Reed Smith Client Alerts

The current crisis will undoubtedly bring with it a number of company reorganisations as well as forced or opportune managerial reshuffles. This topic is sensitive not only because leadership in times of turmoil is essential, but also because, at first glance, companies have great freedom to act insofar as most company directors can be dismissed at will, i.e., without notice or compensation.

作者: Caroline Ledoux Daniel Kadar Iness Sakhi

paris

The current regulatory environment may be misleading in that respect. Indeed, the measures adopted in recent weeks,1 which are designed to ensure that companies and their constituent parts continue to operate, facilitate procedures for meetings of shareholders and corporate bodies and allow for them to be more flexible. These measures are intended to compensate for the obstacles to physical meetings.
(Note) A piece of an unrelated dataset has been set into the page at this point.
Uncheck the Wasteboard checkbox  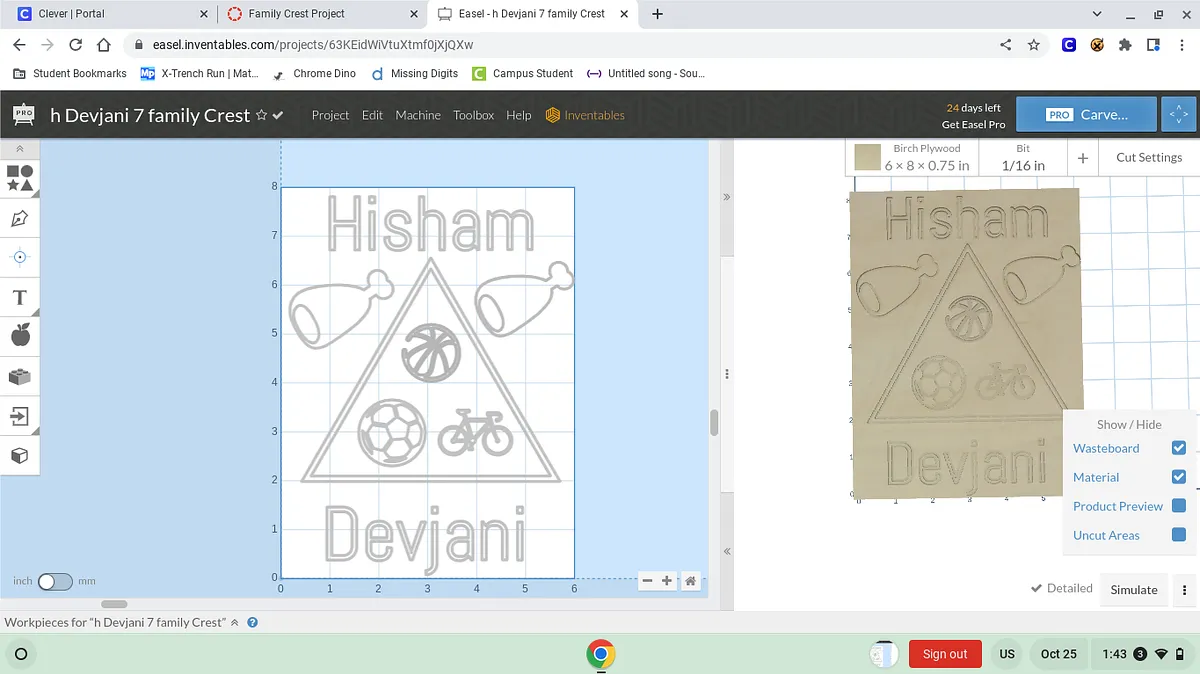point(1178,448)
One might expect that such flexibility, together with the absence of immediate judicial review, the activities of courts being greatly reduced, would give companies the opportunity to dismiss executive directors. However, the current situation does not relieve companies of the obligation to carry out dismissals in a manner that is not vexatious, abusive or unfair. Furthermore, certain measures usually validly taken by companies in the context of the dismissal of a director may, in the wider current context, be more difficult to carry out and even be considered vexatious.

First, it should be recalled that the body that has the competency to dismiss a director is generally the one in a position to appoint them. These bodies are precisely those whose meeting procedures have been eased to cope with the current lockdown measures: in large part, the arrangements adopted by the new legal measures set out the procedures for allowing meetings of the administrative, supervisory and management bodies of companies both remotely and by written consent. Shareholders’ meetings and deliberations can take place behind closed doors or by phone-conference, videoconference or written consultation. These new provisions remain, for the time being, applicable until 31 July 2020.

There is a risk that the new legal framework and the current exceptional circumstances could result in companies wishing to dismiss a director being remiss in their duties. However, companies should bear in mind that these new mechanisms must comply with other principles provided by French company law, which remain in force. While the freedom to dismiss directors applies as a general principle, there are safeguards protecting them from what might be viewed as an abusive use of the right to dismiss.